Many clerical positions are available in the medical field. A medical records supervisor is in charge of organizing and maintaining a medical records department. He or she coordinates all of the activities of the department staff, including filing, billing, coding, customer service, and many other projects.
A medical records supervisor may schedule staff work shifts, hire staff, and train staff. Interviewing potential staff is a component of the job. Assigning or shifting tasks, and planning out the day-to-day functions of an office are typical tasks the supervisor is likely to do. He or she usually works with medical coders, medical billers, and other professionals in the medical sphere on a regular basis.
Overseeing all employee tasks is a fundamental part of the medical records supervisor job. He or she must strive to maintain both quality control, as well as employee morale in the workplace. Though they usually have a health information degree or higher qualifications, supervisors often devise their own strategies to successfully complete these tasks.
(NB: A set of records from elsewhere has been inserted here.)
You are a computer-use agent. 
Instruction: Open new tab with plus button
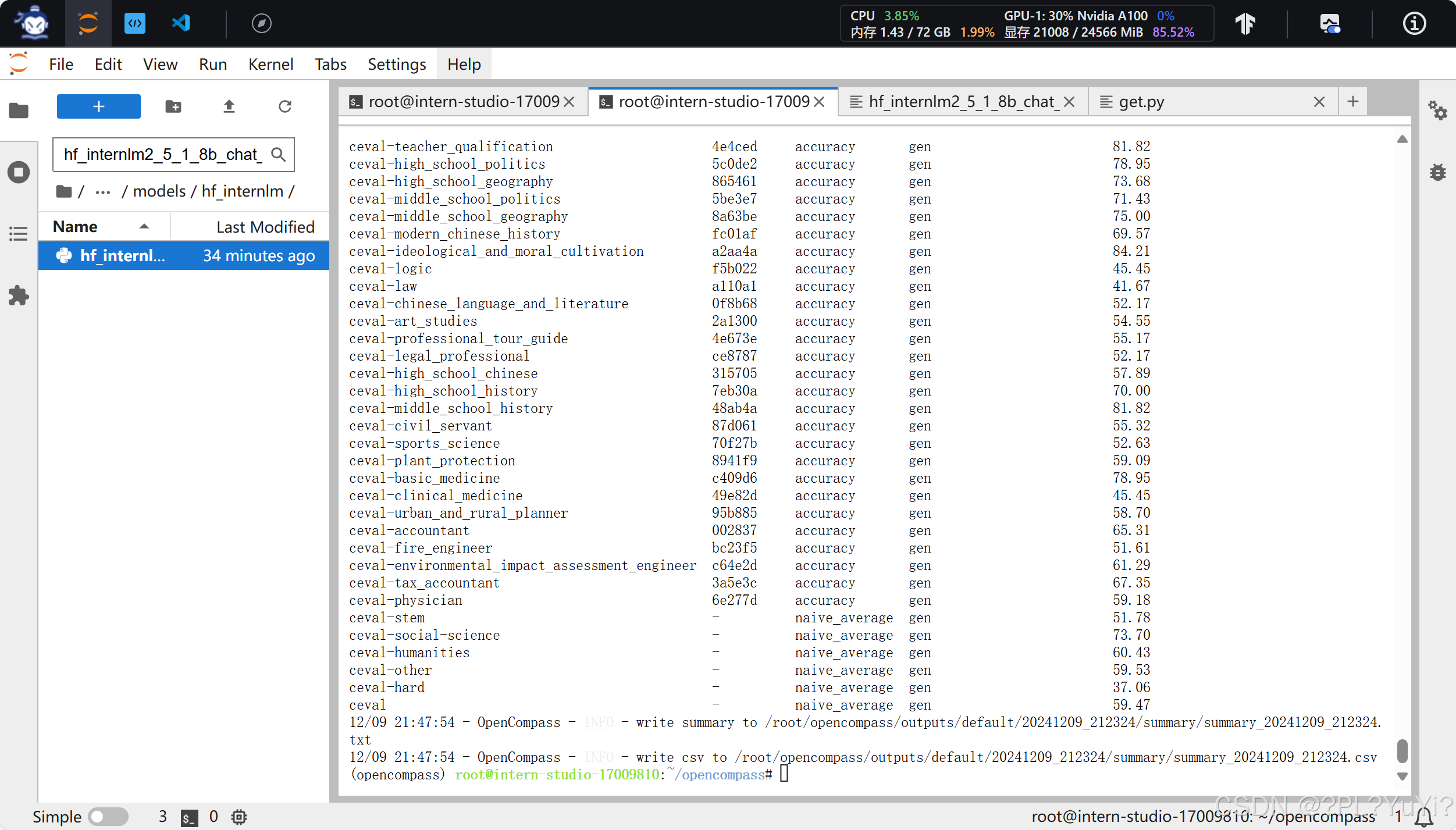pos(1352,102)
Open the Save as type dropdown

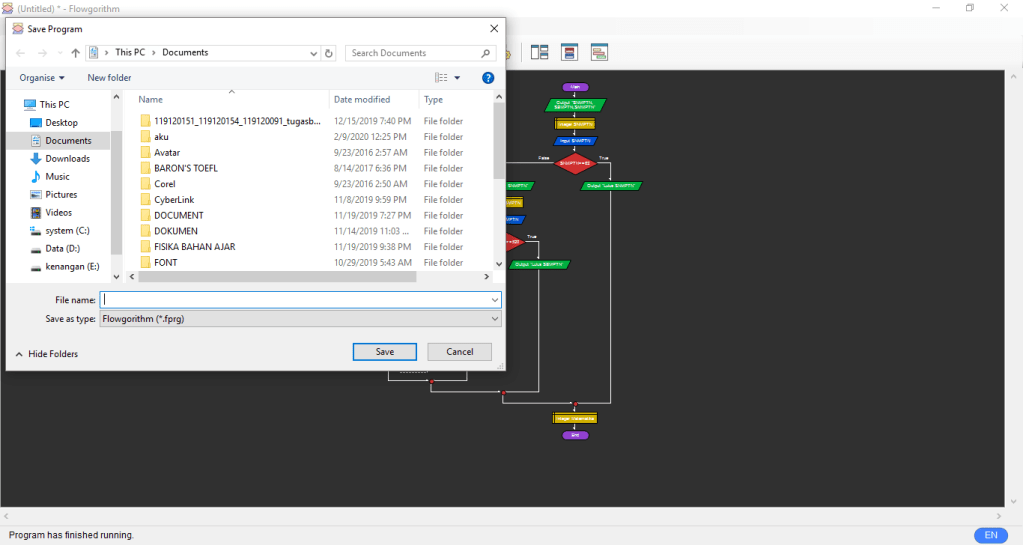tap(300, 318)
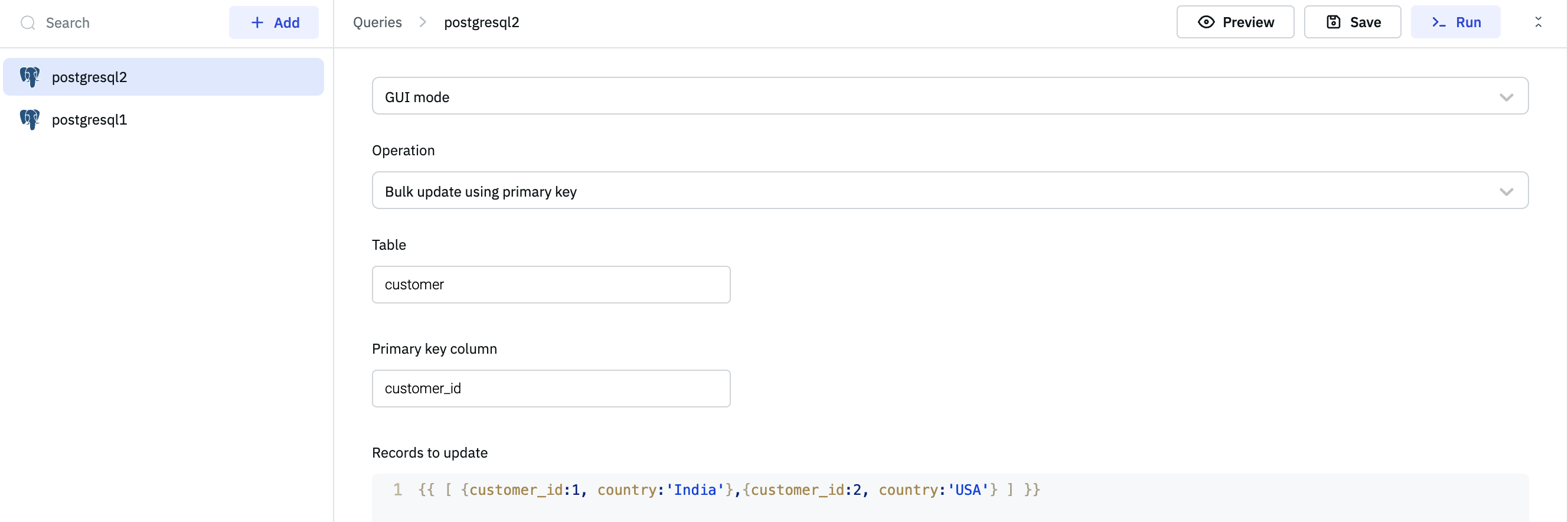Click the breadcrumb chevron separator
This screenshot has width=1568, height=522.
tap(423, 22)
Like most other medical jobs, this one involves a steady stream of paperwork. Documentation of daily activities, complaints, worker absences, and other issues are noted on a daily basis. Performance evaluations for workers are conducted regularly. Supervisors usually check chart analyses and other documents for errors as well as timeliness. They also document various irregularities, such as incomplete medical charts.
When a medical records department faces a customer complaint, the medical records supervisor is usually in charge of providing a resolution. Such complaints may stem from a Health Insurance Portability and Accountability Act, or HIPPA, violation. A HIPAA violation can lead to serious legal procedures, hence the supervisor should do everything within her power to prevent such an occurrence from happening.
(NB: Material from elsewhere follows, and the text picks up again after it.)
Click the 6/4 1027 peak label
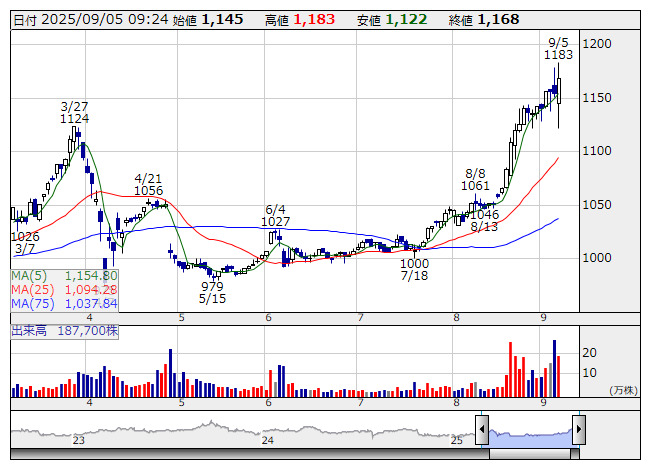Viewport: 653px width, 470px height. (276, 215)
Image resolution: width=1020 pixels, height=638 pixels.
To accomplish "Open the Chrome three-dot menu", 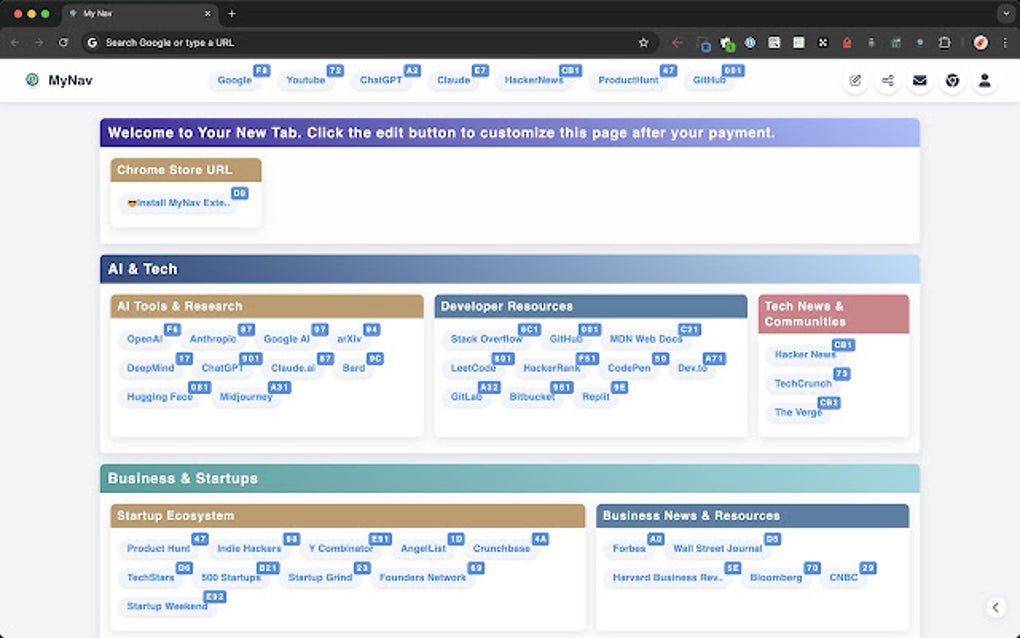I will pyautogui.click(x=1006, y=43).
Aside from filling out forms, medical records supervisors often help create or revise them. These developments or revisions may include general edits, adding in new guidelines or laws, or generating completely new documents for new procedures or doctors. They are also often responsible for ensuring that current federal, state, and agency laws, as well as regulations established by third party payers, are all followed within a facility.
During court proceedings, medical records supervisors are sometimes responsible for providing evidence. They may be required to submit depositions or testify to the validity of any medical records in question. Within the lab, a medical records supervisor may oversee the diagnostic assignments, recording, and transcripts conducted.